Document text ▸
▬▬▬▬▬▬

A few hands later I caught QTo on the BTN and was like the 45th limper into the pot. The flop came AKx and we checked around. The turn was another brick, it was checked around again, and I decided to take a $10 stab with queen high. Everyone folded except for the player in seat 5, who had replaced the genial station, who had gone broke. He had a $100 stack. The river came a beautiful Jack, giving me the nuts. He checked, I made it $40, he shoved, and I turbo-called. He said "your straight is good" and tabled AQo. WTF! I'm sure he felt very unlucky about that river. I wonder if it would ever occur to him that it would be a good idea to play the hand differently...

That brought me to a very healthy stack, but I proceeded to go completely card dead for the next four hours or so. Barely a single playable hand. I did manage to catch kings at one point, and shove over the top of an undercard flop against a middle-aged black woman that was a terrible calling station, but she didn't pay me off, nor did the station three seats to my right that balked after I turned the nut flush.

That didn't quite make up for the spec hands I was seeing flops with in huge multiway hands against players to whom any top pair is the immortal nuts, and whiffing completely.

Eventually the table almost broke - we got down as low as 4-handed, as a tournament started that I had wanted to buy into but was told I needed a membership card for that. I'll look into getting one the next time I visit the casino. Playing short-handed was great as I felt empowered to open up my game a bit and put pressure on my mostly weak-tight opponents.

And, as it turns out, sticking around in the 1-3 game as the tournament is going on is incredibly +EV, since the people who bust out of the tournament right away are a) more likely to be awful, b) very likely to be on tilt. The table started to fill back up and we got a taste of that right away:

The player to my left, who had replaced the competent kinda-nerdy kid, was acting as Table Captain, not so much in his play as in his commentary. He was one of those perpetually angry know-it-alls not playing so much for money as to demonstrate his own superiority.

To his left was a very, very, very well-built white boy who was maybe the worst poker player I've ever seen.

Yeah, that's a recipe for some fun.

Sure enough, Table Captain raised from UTG, Built White Boy called as did the rest of the table, including me with QTo. The flop came Ts 6d 5d and it was checked to a Very Large Black Dude (from his table chatter with the dealers, it appeared he was a personal trainer and a regular. He was a decent player, too. He led out for $20. Two players to my right called, as did I, somewhat reluctantly. Table captain immediately shoved for $200. The Built White Boy insta-called, as did a short stack on my right. I actually considered a call, as it seemed to me like Table Captain was on some sort of combo draw and because Built White Boy could have almost anything. Eventually I wussed out. Table Captain indeed had 9d Td, and Built White Boy has Ks 5s for bottom pair no draw (the third guy had a straight draw).

Needless to say a king came on the turn and we all braced for the Phil Hellmuth style rant.

Instead we got a much more sinister needling, with Table Captain incessantly asking Built White boy if he thought his five was good, if he's rich, if this is his first time playing, basically those three sarcastic questions for the next full hour.

▬▬▬▬▬▬

Element and text location data ▸
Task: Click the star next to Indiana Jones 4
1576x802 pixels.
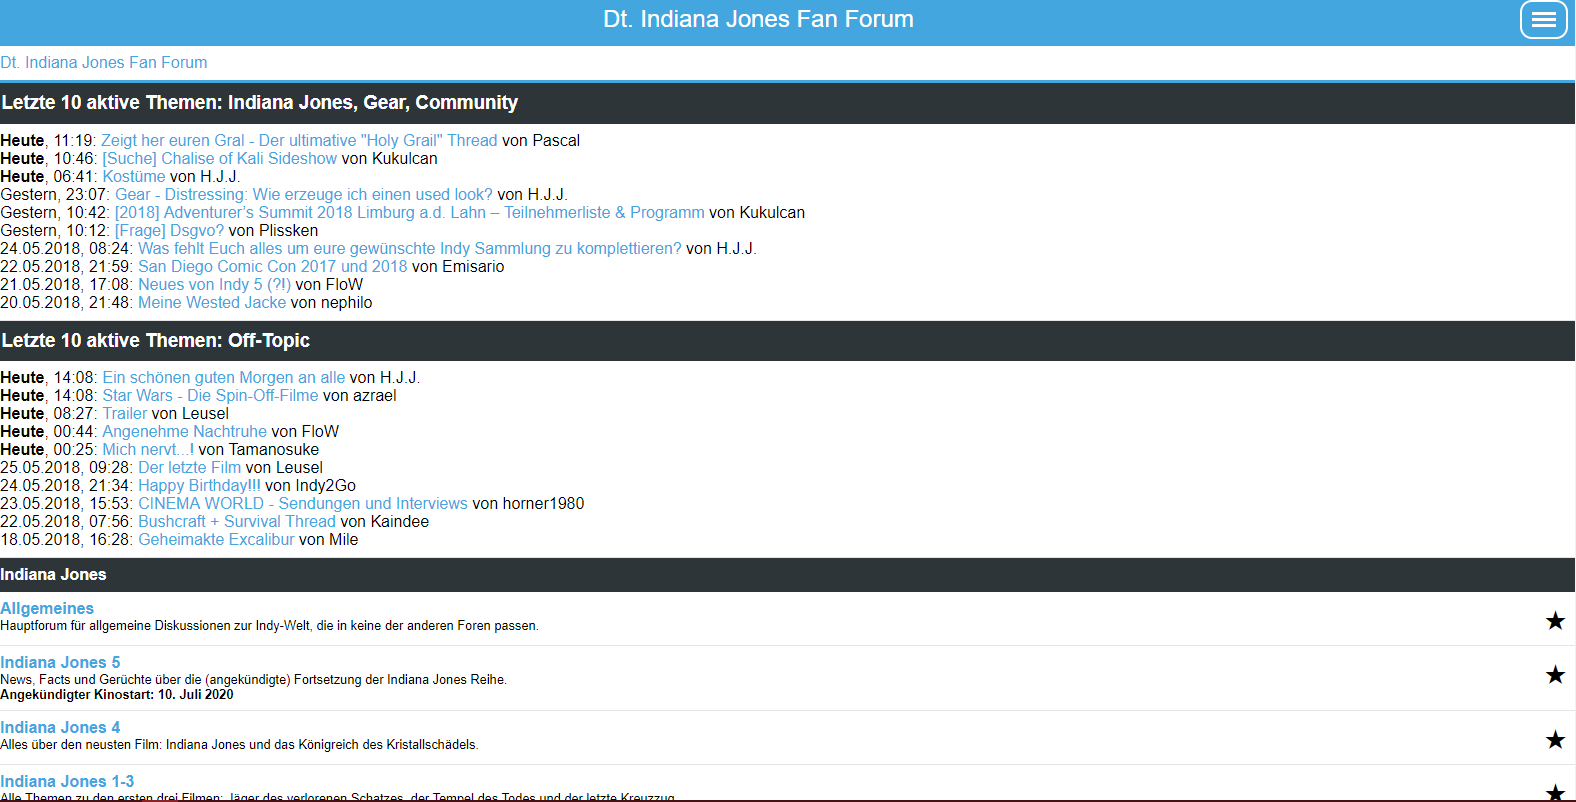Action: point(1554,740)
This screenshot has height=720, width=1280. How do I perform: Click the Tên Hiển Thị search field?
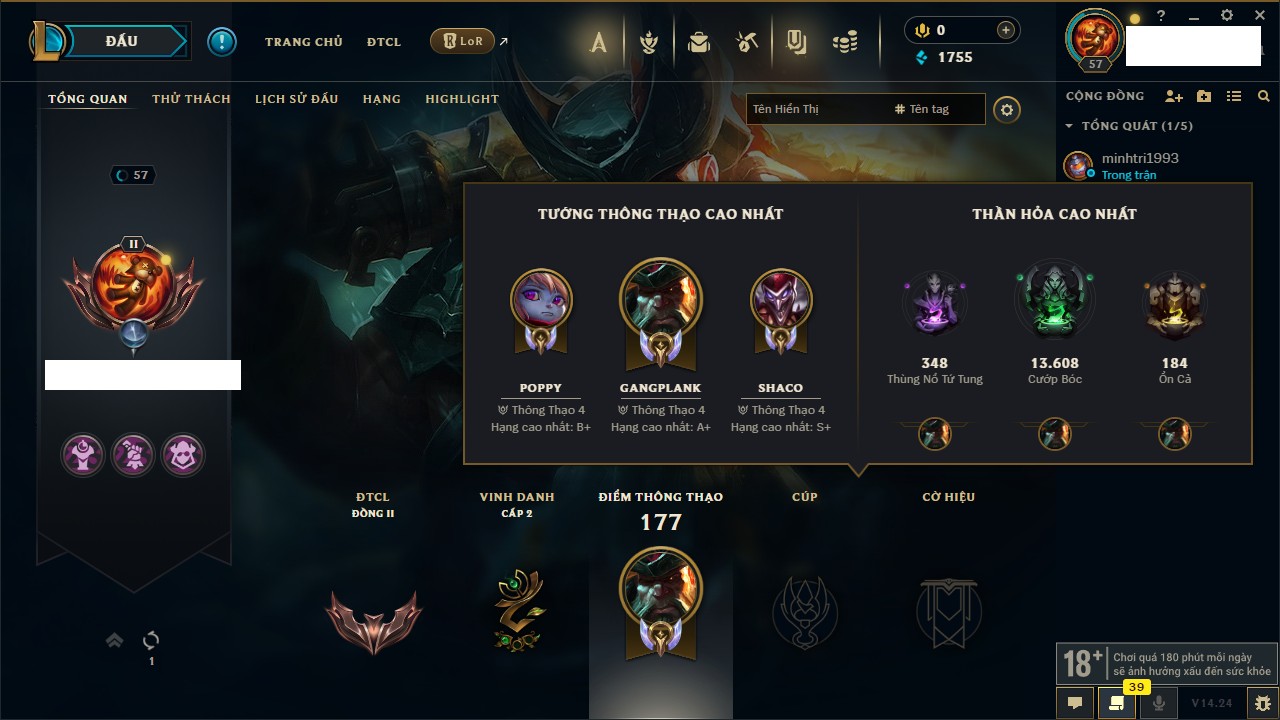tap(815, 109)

▬▬▬▬▬▬

In the poker post, revise the passage starting at "And, as it turns" and ending at "I've ever seen." so that "perpetually angry" becomes "constantly irritable".

And, as it turns out, sticking around in the 1-3 game as the tournament is going on is incredibly +EV, since the people who bust out of the tournament right away are a) more likely to be awful, b) very likely to be on tilt. The table started to fill back up and we got a taste of that right away:

The player to my left, who had replaced the competent kinda-nerdy kid, was acting as Table Captain, not so much in his play as in his commentary. He was one of those constantly irritable know-it-alls not playing so much for money as to demonstrate his own superiority.

To his left was a very, very, very well-built white boy who was maybe the worst poker player I've ever seen.